Reply To: Challenge 10B
@tahausman, are you suggesting that Cipher Challenge create its own YouTube channel and post tutorials on cipher-cracking? I myself cannot contribute, because my ugly face breaks any camera lens that points at it.
What I can do is offer you this explanation of how @AspiringPenguin figured it out. It is not how Harry expected the cipher to be solved, so it gives a different and interesting perspective. Here’s how s/he did it:
First, notice that the characters come in pairs, and the first of each pair is from A23456789XJQK, while the second is from CDHS. Remember all the stuff about playing cards at the beginning of the season? These character sets should pop out as playing cards, if we take the reasonable assumption that X = 10. OK, so they are all playing cards. In the Bridge ordering of the deck, cards run AC, 2C, …, XC, JC, QC, KC, AD, 2D, …, KD, AH, …, KH, AS, …, KS. Number them from 0 to 51. Now the ciphertext is a long list of numbers.
Next, notice that once again things come in pairs.
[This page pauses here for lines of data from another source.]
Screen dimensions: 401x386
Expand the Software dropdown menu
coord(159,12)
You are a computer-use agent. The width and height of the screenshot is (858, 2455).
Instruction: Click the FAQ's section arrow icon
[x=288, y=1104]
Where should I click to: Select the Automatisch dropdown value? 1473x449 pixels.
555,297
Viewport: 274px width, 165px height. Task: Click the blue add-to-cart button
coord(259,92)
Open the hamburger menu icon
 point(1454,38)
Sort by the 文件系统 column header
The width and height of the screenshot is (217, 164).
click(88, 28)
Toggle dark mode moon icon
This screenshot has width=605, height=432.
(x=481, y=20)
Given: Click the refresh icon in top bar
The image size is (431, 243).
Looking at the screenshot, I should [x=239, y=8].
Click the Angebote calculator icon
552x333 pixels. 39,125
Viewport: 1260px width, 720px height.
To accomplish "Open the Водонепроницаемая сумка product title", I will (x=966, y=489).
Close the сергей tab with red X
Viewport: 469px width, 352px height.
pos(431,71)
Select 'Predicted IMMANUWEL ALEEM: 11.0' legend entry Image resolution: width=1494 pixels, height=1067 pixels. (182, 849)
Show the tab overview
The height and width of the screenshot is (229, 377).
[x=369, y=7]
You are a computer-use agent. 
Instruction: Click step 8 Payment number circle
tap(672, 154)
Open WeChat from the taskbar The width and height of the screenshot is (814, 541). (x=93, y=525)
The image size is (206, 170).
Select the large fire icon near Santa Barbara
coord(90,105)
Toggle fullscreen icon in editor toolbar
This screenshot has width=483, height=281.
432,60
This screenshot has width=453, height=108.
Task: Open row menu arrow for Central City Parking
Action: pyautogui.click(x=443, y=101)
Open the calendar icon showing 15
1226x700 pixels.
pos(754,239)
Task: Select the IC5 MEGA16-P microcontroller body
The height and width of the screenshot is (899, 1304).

The first number of each pair is in the range 0-35, while the second is in the range 36-51. That second range has length 16, so let’s subtract 36 from each of them to get numbers in the range 0-15.
At this point, the Penguin notices that numbers in the range 0-35 are two-digit numbers when expressed in base 6, and numbers 0-15 are two-digit numbers when expressed in base 4. For each pair of numbers, replace them with their base-6 and base-4 equivalents; call them AB and CD for the heck of it, where A and B are in the range 0-5, and C and D in the range 0-3.
Now, we must remember that 24 is one of Harry’s favo(u)rite numbers. And an alphabet with 24 letters is usually big enough, if the plaintext does not contain J and Z, for example. Well, 24 = 6 x 4. So we can shuffle the digits A, B, C, and D to make two numbers in the range 0-23. There are several ways to do this, but the one that puts the pairs in the right order and lines up the alphabets so that the keywords stand out is this:
X = B + 6xC
Y = D + 4xA
Do this calculation for each pair of numbers AB(base6) and CD(base4), and replace them with X and Y. Or replace X and Y with letters (A=0, B=1, …, Z=25). Either way, what remains is a polyalphabetic substitution cipher with period 2. This can be solved by hill-climbing or by clever trial-and-error.
When you are finished, you will find that the two substitution keys are gibberish, but if you invert them, you get
SHADOWBCEFGIKLMNPQRTUVXYJZ
FULHEARTBCDGIKMNOPQSVWXYJZ
Lop off the JZ at the ends because you need 24-letter keys for this cipher. The keywords are now evident.